An Empirical Investigation of Pre-Trained Deep Learning Model Reuse in the Scientific Process
First large-scale analysis shows AI model reuse is transforming scientific research, led by biochemistry.
A team of researchers from Purdue University and other institutions has published the first large-scale empirical study analyzing how pre-trained deep learning models (PTMs) like BERT, GPT variants, and vision transformers are being reused in natural sciences. Using an automated large language model pipeline, they analyzed 17,511 peer-reviewed, open-access papers published between January 2000 and December 2025 to quantify adoption patterns and impact. The study provides concrete data on a practice that has become widespread but poorly documented.
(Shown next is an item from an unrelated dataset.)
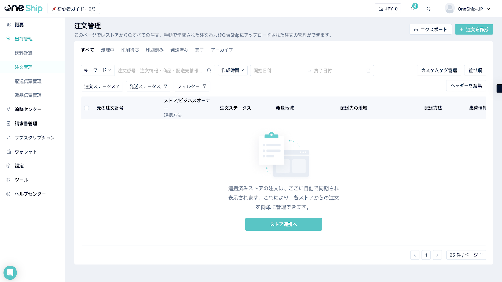Open the 注文ステータス filter
Viewport: 502px width, 282px height.
pyautogui.click(x=102, y=86)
The analysis revealed three key findings. First, the field of 'Biochemistry, Genetics and Molecular Biology' has outpaced all other natural science disciplines in adopting and reusing PTMs, indicating a strong shift toward computational methods in life sciences. Second, 'adaptation' reuse—where scientists fine-tune existing models on their specific datasets—is the most prevalent pattern across all fields, far more common than simple conceptual reuse or full deployment. Third, the integration of PTMs has most significantly impacted the 'Test' stage of the scientific process, enabling high-throughput, data-driven experimentation and analysis that was previously cost-prohibitive.
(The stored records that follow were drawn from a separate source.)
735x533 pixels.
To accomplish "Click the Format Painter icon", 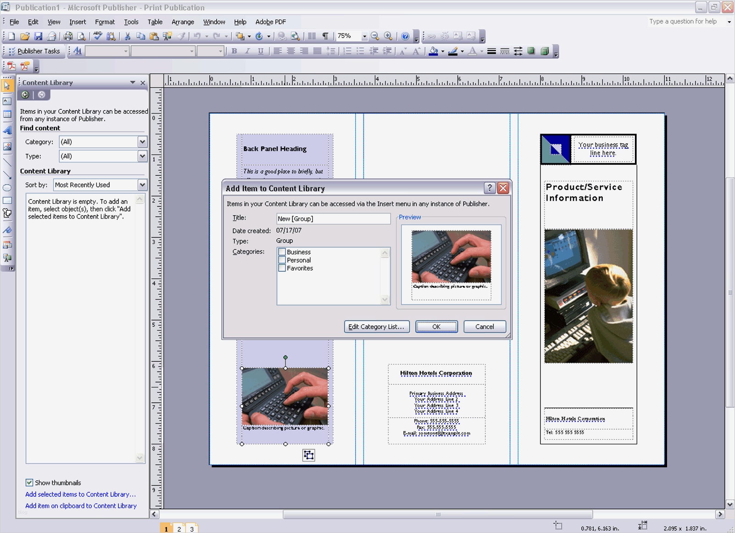I will click(182, 36).
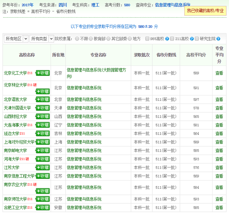
Task: Enable the 985高校 checkbox filter
Action: pos(147,39)
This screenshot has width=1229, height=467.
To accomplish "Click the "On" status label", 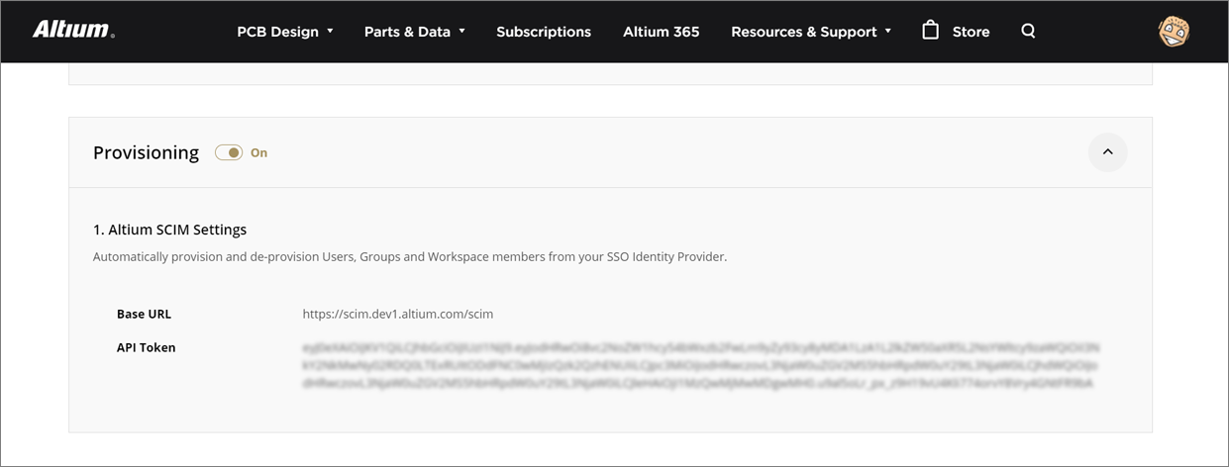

This research establishes a crucial foundation for understanding the real-world implementation of AI in science. By moving beyond anecdotal evidence to analyze thousands of papers, the study shows how the prohibitive cost of training models from scratch is being circumvented, accelerating research. The findings suggest that the scientific method itself is evolving, with AI tools becoming embedded in the core workflow of testing hypotheses and analyzing results.
- Analyzed 17,511 scientific papers (2000-2025) using an LLM-driven pipeline to track AI model reuse.
- Found 'Biochemistry, Genetics and Molecular Biology' is the leading field for PTM adoption, with 'adaptation' (fine-tuning) as the dominant reuse pattern.
- PTM integration most impacts the 'Test' stage of science, enabling high-throughput, data-driven research previously limited by cost and complexity.
Why It Matters
Provides data-driven proof that AI reuse is accelerating scientific discovery, particularly in life sciences, by lowering technical barriers.